Pengurus DPP GMNI. (Foto: Dokumentasi GMNI)
Kompleksitas persoalan bangsa Indonesia terutama pada sektor ekonomi dan sosial politik kemasyarakatan mendorong Dewan Pimpinan Pusat Gerakan Mahasiswa Nasional Indonesia (DPP GMNI) memberikan sejumlah usulan kepada pemerintah.
Ketua Umum DPP GMNI, Risyad Fahlefi menyatakan, situasi ekonomi dan politik yang sedang dihadapi bangsa hari ini harus direspon Pemerintahan Presiden Prabowo Subianto melalui sejumlah langkah strategis yang nyata.

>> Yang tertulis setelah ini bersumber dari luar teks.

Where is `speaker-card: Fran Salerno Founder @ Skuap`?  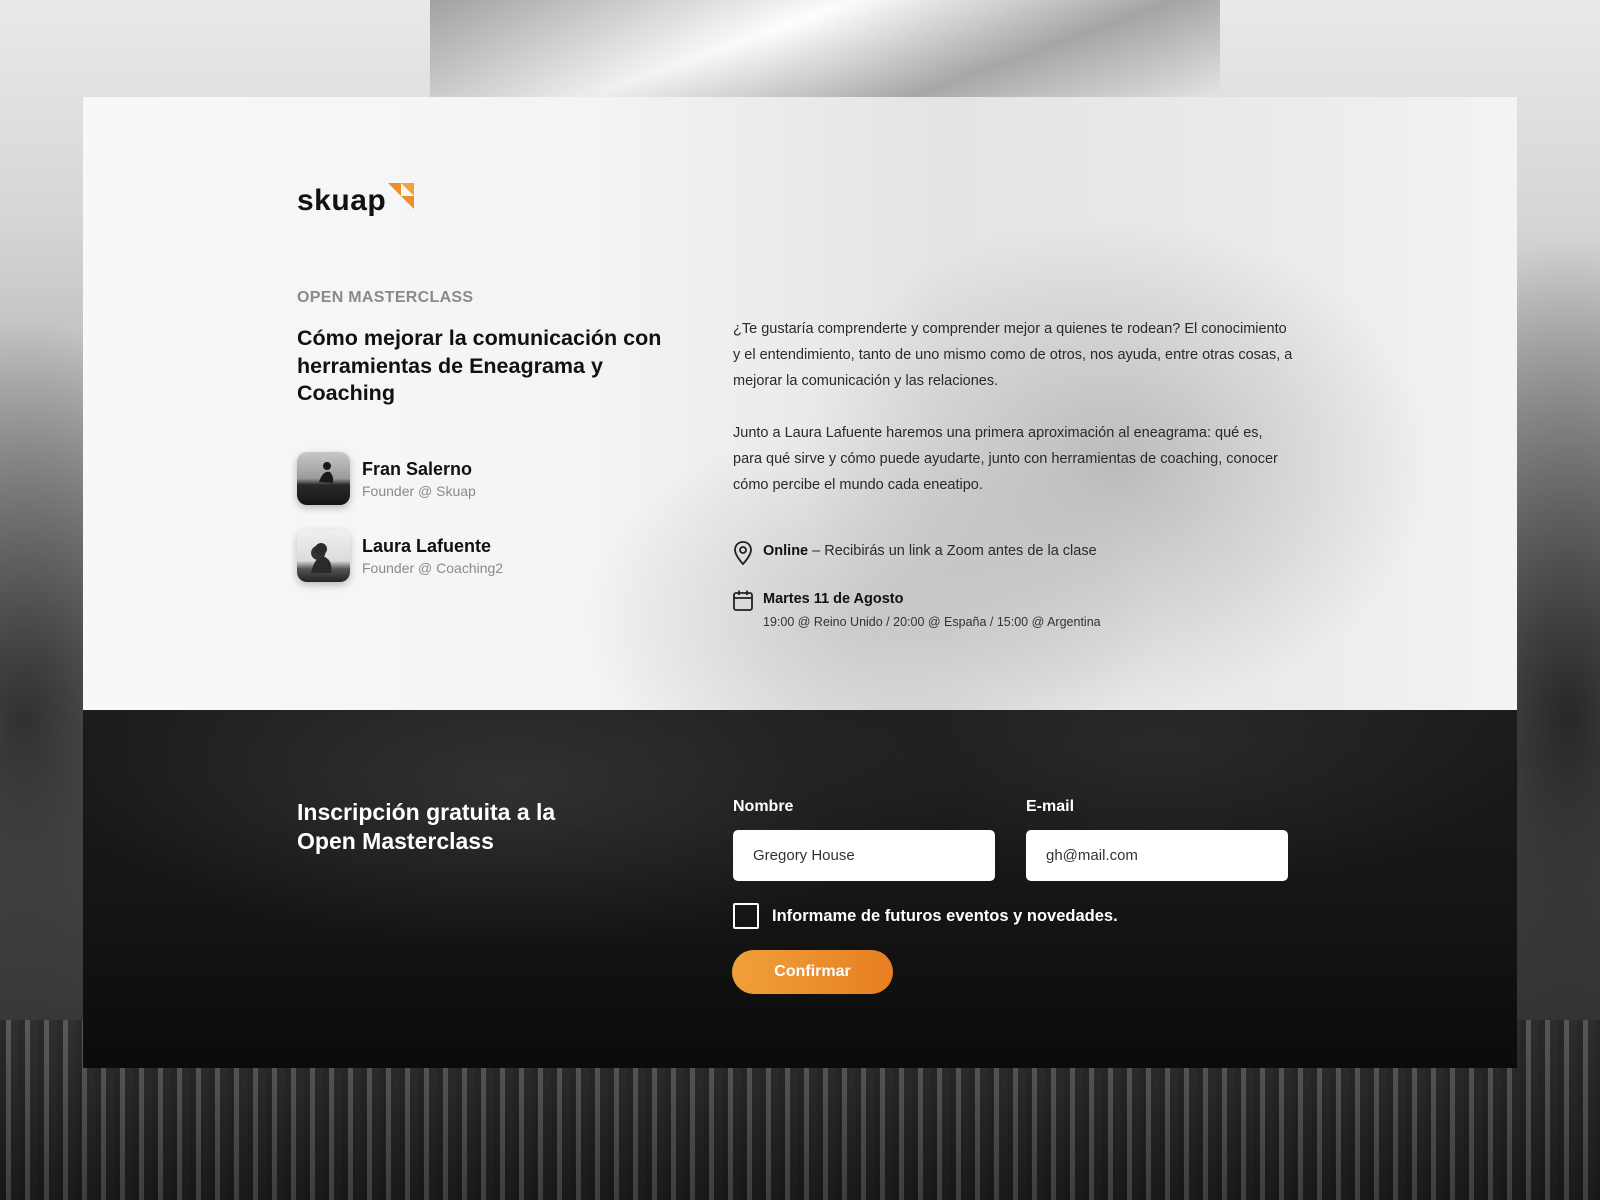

"DPP GMNI memandang bahwa situasi ekonomi dan politik yang dihadapi bangsa saat ini harus dijawab dengan kebijakan yang berpihak kepada rakyat," ujar Risyad kepada Kantor Berita Politik dan Ekonomi RMOL di Jakarta, Selasa, 16 Juni 2026.
Ia menilai, dinamika yang berkembang saat ini dipengaruhi oleh berbagai faktor internal maupun eksternal yang memberikan dampak signifikan terhadap kondisi kebangsaan dan kesejahteraan rakyat.

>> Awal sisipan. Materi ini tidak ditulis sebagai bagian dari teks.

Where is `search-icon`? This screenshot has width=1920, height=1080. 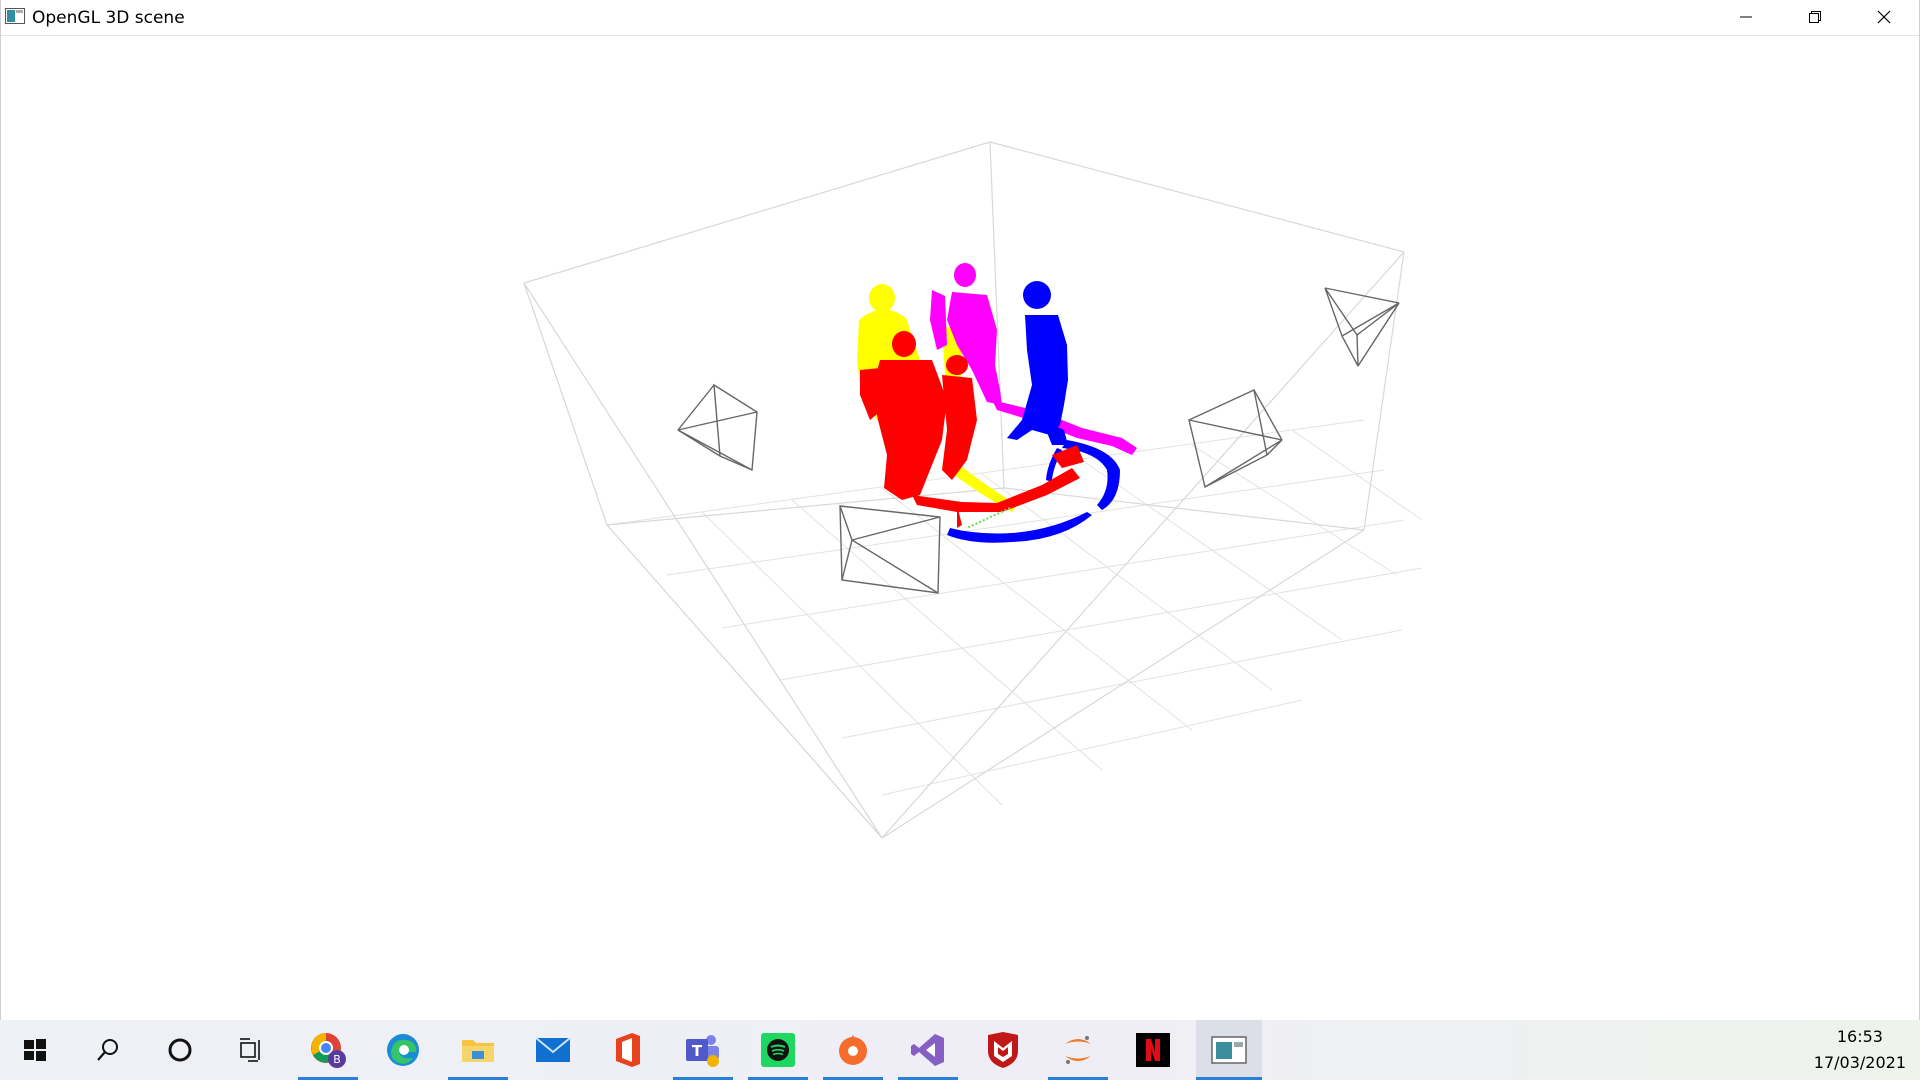 search-icon is located at coordinates (108, 1050).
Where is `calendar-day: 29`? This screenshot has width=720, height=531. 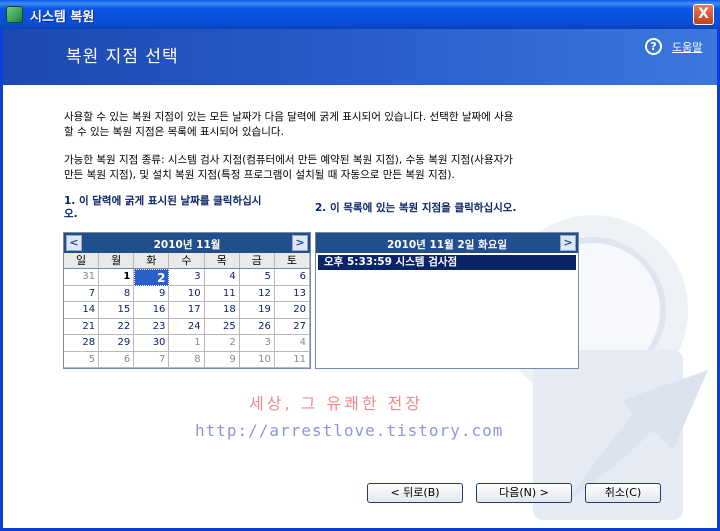 calendar-day: 29 is located at coordinates (117, 344).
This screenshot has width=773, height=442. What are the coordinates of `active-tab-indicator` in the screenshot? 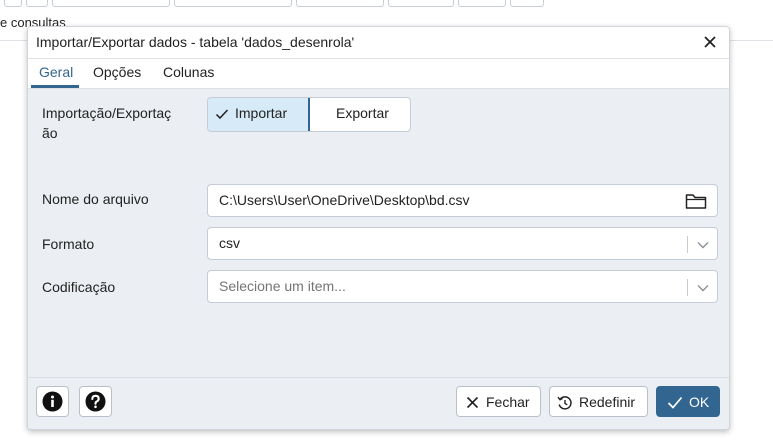 It's located at (55, 86).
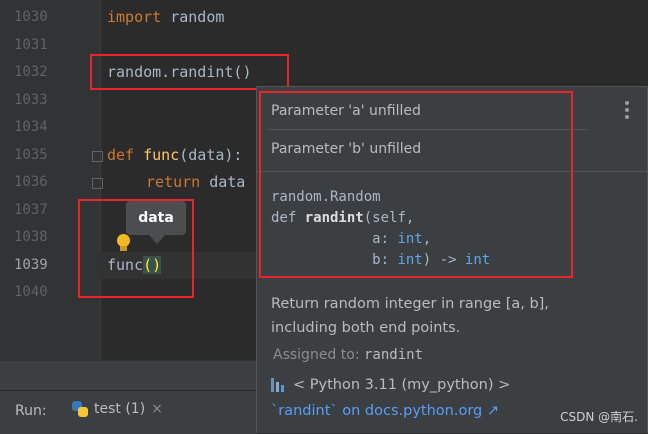 The width and height of the screenshot is (648, 434). Describe the element at coordinates (31, 127) in the screenshot. I see `line-number: 1034` at that location.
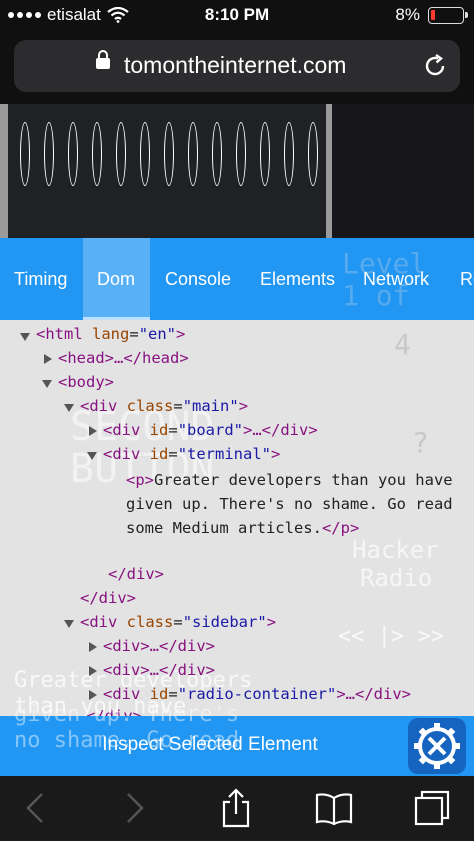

Dari sisi internal, DPP GMNI mencermati sejumlah isu strategis seperti pelaksanaan Program Makan Bergizi Gratis (MBG), Program Koperasi Desa Merah Putih (KDMP), berbagai kasus korupsi yang mencuat belakangan ini, serta sentimen yang muncul akibat kebijakan domestik pemerintah.
"Menurut DPP GMNI, program-program strategis yang diproyeksikan mampu menciptakan multiplier effect bagi perekonomian nasional tersebut masih memerlukan evaluasi dan penyempurnaan dalam aspek pengelolaan, pengawasan, serta penentuan sasaran penerima manfaat," urai Risyad.
Selain itu, dia juga memerhatikan persoalan tata kelola yang terjadi berpotensi membebani Anggaran Pendapatan dan Belanja Negara (APBN), dan berdampak terhadap kondisi ekonomi nasional. Ditambah, adanya respons negatif yang muncul terhadap kebijakan pemerintah, termasuk terkait isu royalti tambang dan pembentukan badan ekspor satu pintu.
Menurut Risyad, evaluasi cepat dan tepat termasuk dalam refocusing target penerima manfaat dalam program sosial pemerintah, serta penguatan pengawasan oleh aparat penegak hukum secara transparan dan tegas, menjadi langkah penting untuk memastikan efektivitas program-program tersebut.
"Kondisi ini tidak dapat dilepaskan dari dinamika pertarungan kepentingan ekonomi dan politik yang terjadi antara pemerintah dengan pihak-pihak yang tidak taat terhadap regulasi," sambungnya.
Lebih lanjut, Risyad menyebutkan faktor eksternal yang dipengaruhi konflik geopolitik global khususnya perang di Timur Tengah yang berakibat pada menguatnya Dolar Amerika Serikat, kenaikan harga minyak mentah dunia yang berdampak langsung terhadap sektor energi, termasuk harga bahan bakar dan biaya operasional masyarakat.
Untuk itu, Risyad mendorong kebijakan Pemerintahan Presiden Prabowo sejalan dengan semangat Pasal 33 UUD 1945 dan Trisakti Bung Karno, terutama dalam mewujudkan kedaulatan politik dan kemandirian ekonomi nasional.
"Beberapa kebijakan tersebut antara lain penguatan kebijakan ekspor satu pintu, pembentukan Satgas Penertiban Kawasan Hutan (PKH), penolakan terhadap tawaran utang IMF beserta rekomendasi kenaikan pajak penghasilan," jelasnya.
"Termasuk program kemandirian energi nasional melalui B50 dan peningkatan kapasitas kilang nasional, serta upaya memperkuat kedaulatan pangan," demikian Risyad menambahkan.